Awesome work though. I should get some pics of my stuff up soon


----------



## slotcarman12078 (Oct 3, 2008)

My gut says yes!! http://www.hobbytalk.com/bbs1/showthread.php?t=223604


----------



## Gear Head (Mar 22, 2005)

What the....?

That's awesome. That brings tjets to a whole new level, no pun intended. Dang it, now there will be more bodies that I "have" to have. ....If I can duplicate your craftsmenship. :tongue:


----------



## HadaSlot (Oct 22, 2007)

I'll raise Clause a HELL YEAH and then I call the Photoshop bluff on the chassis. We folks from Missouri need a "Show Me." I have photoshop and I also have a chassis in hand. By the way Demether, that Ferrari is BadAzz (a highly respectful online compliment). I love it when the gears are exposed.


----------



## mowyang (Mar 24, 2008)

*Tough crowd!*

Maybe this will convince the skeptics?


----------



## bobhch (Apr 22, 2007)

those cut-outs for tire clearance in the pickup shoes are insainly Cool....WOW!

Bob...always believe...zilla


----------



## txronharris (Jun 1, 2005)

Sick!


----------



## demether (Aug 26, 2008)

HadaSlot said:


> By the way Demether, that Ferrari is BadAzz (a highly respectful online compliment). I love it when the gears are exposed.




thanks, but the final car 's got opaque windows :thumbsup:


----------



## slotcarman12078 (Oct 3, 2008)

I was gonna ask about the pinion gear mesh, but I get it now looking at the pictures!! Superb bit of re-engineering there Mark.. :thumbsup::thumbsup:


----------



## Bill Hall (Jan 6, 2007)

Check moderen inline open wheelers for wrap around curved glass Mark. Give us a top shot....I'll dig thru my pile of glass.


----------



## mowyang (Mar 24, 2008)

*Body mounting*


















Thought I'd mention the changes I made for body mounting. To get the chassis to fit under the body, I trimmed both the front and the back of the chassis and relocated the screw holes. In the front, I drilled a new hole between the body screw hole and the hole for the guide pin nub. In the rear, I trimmed a bit, and then elongated the slot for the rear screw. In the body, I glued in two new screw posts after grinding down the originals.

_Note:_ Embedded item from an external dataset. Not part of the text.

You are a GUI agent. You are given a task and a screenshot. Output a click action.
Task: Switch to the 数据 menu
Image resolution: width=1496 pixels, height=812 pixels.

I've got to take a few more pics to show how I squeezed the arm into the flatter chassis. The eagle eyed among you may spot a clue in yesterday's pic showing the bottom of the chassis. 

Bill, good idea about the curved glass. Pics around the web show 11's with several windshield types, and modern open wheelers may just do the trick for those 11's with the wrap-around cowl. I hadn't thought about that. Implementation may be a problem though, 'cause I'm lousy at body work and paint.  I'll snap a shot of the top. Thanks!

Mark


----------



## kiwidave (Jul 20, 2009)

Amazing work!!!!


----------



## tjd241 (Jan 25, 2004)

*Thanks Mark...*

Great job on the pics and better still on the chassis itself. STELLAR mods!! I hope you realize though, that all us tards are now all sittin at our workbenches with our nos chassis in one hand and a claw hammer and hacksaw in the other. Just tryin ta decide where to start cuttin!! :freak: Can't ya just send one a these droppers to everybody?  nd


----------



## slotcarman12078 (Oct 3, 2008)

I'm not awake yet, and certainly not in any condition to rifle through my junk chassis stash to look at this before asking, so if this sounds totally stupid that's my excuse. Has anyone attempted to graft an AFX chassis together with a T Jet? I'm thinking the AFX motor section already sits lower, by virtue of the axle's location. The only things that would need to be tinkered with would be basket handle removal and that section bridged to restore the strength to the chassis, and modifications to allow the post mounts to be utilized... Are chassis "goop-able"? I'm just throwing this on here blindly so I don't forget about this later. If it sounds stupid, refer to excuse #1. :lol:


----------



## Bill Hall (Jan 6, 2007)

*I saw chain saws and splittin' mauls*



tjd241 said:


> Great job on the pics and better still on the chassis itself. STELLAR mods!! I hope you realize though, that all us tards are now all sittin at our workbenches with our nos chassis in one hand and a claw hammer and hacksaw in the other. Just tryin ta decide where to start cuttin!! :freak: Can't ya just send one a these droppers to everybody?  nd


Oh gawd thats TOO FUNNY Nuther! I've got a huge bag of victims with all sorts of perverted tortures applied to them. I keep meaning to start a museum of chassis horrors thread. Master craftsman like Mark have inspired for generations now and we still keep mutilating the innocent trying to emulate their visions. 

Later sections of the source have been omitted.